Other Stockholder Proposals for Presentation at Next Year's Annual Meeting
A stockholder who wishes to submit a proposal or nominate a candidate to serve as a director for consideration at the 2019 Annual Meeting outside the processes of Rule 14a-8 under the Securities Exchange Act of 1934 and that will not be included in the Proxy Statement for such meeting must, in accordance with Section 2.2 of our Bylaws, file a written notice with the Secretary of Array which conforms to the requirements of the Bylaws and any additional information required for nominations to the Board of Directors described below.

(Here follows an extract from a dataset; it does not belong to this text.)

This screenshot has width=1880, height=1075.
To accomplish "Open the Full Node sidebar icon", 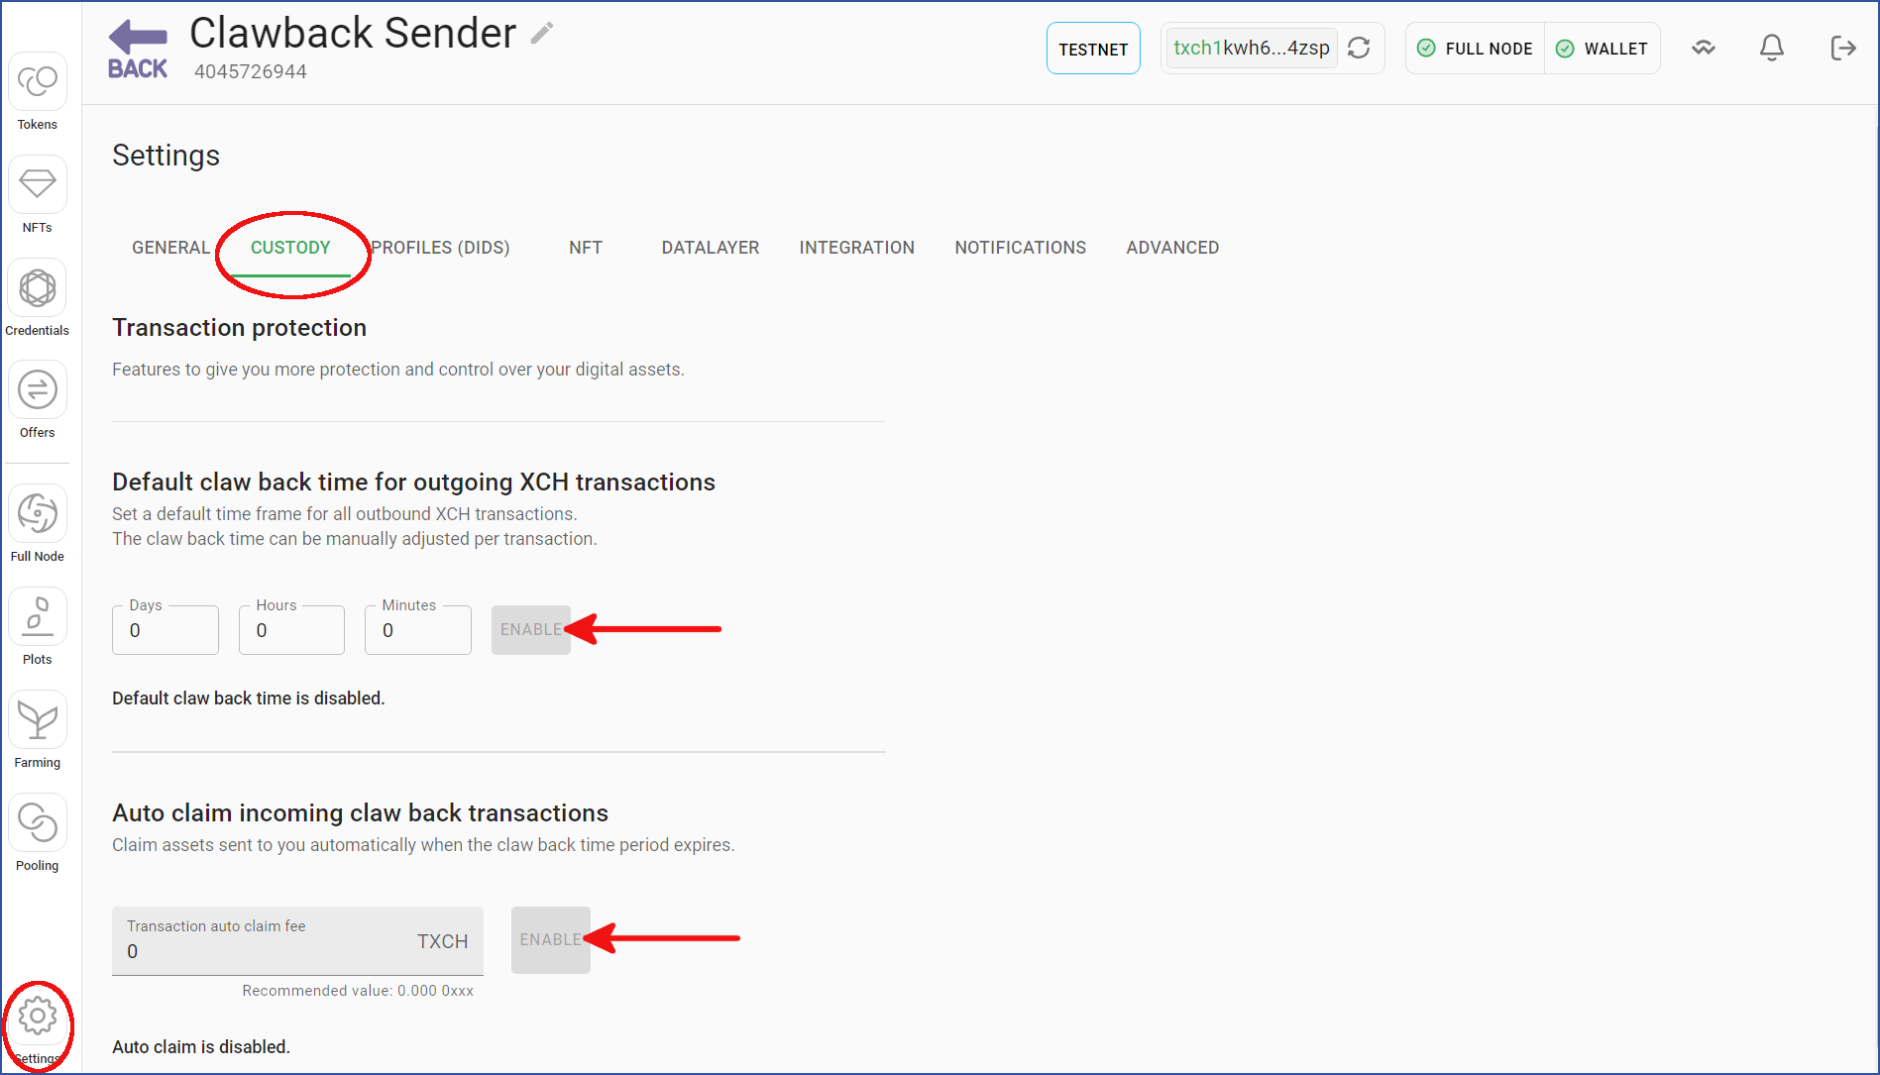I will coord(38,513).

Only nominations or proposals made by a stockholder who is a stockholder of record both on the date of giving such notice and on the record date for the determination of stockholders entitled to vote at such Annual Meeting will be considered eligible to serve as a director or be transacted at an Annual Meeting. Our Bylaws are on file with the SEC, and may be obtained from our Secretary upon request and are available under the Investor Relations portion of our website at www.arraybiopharma.com. The officer who will preside at the stockholders meeting will determine whether the information provided in such notice satisfies the requirements of the Bylaws. Such notice of a stockholder proposal must be delivered no earlier than July 27, 2019, and no later than August 26, 2019. Any stockholder proposal that is not submitted in accordance with the foregoing procedures will not be considered to be properly brought before the 2019 Annual Meeting.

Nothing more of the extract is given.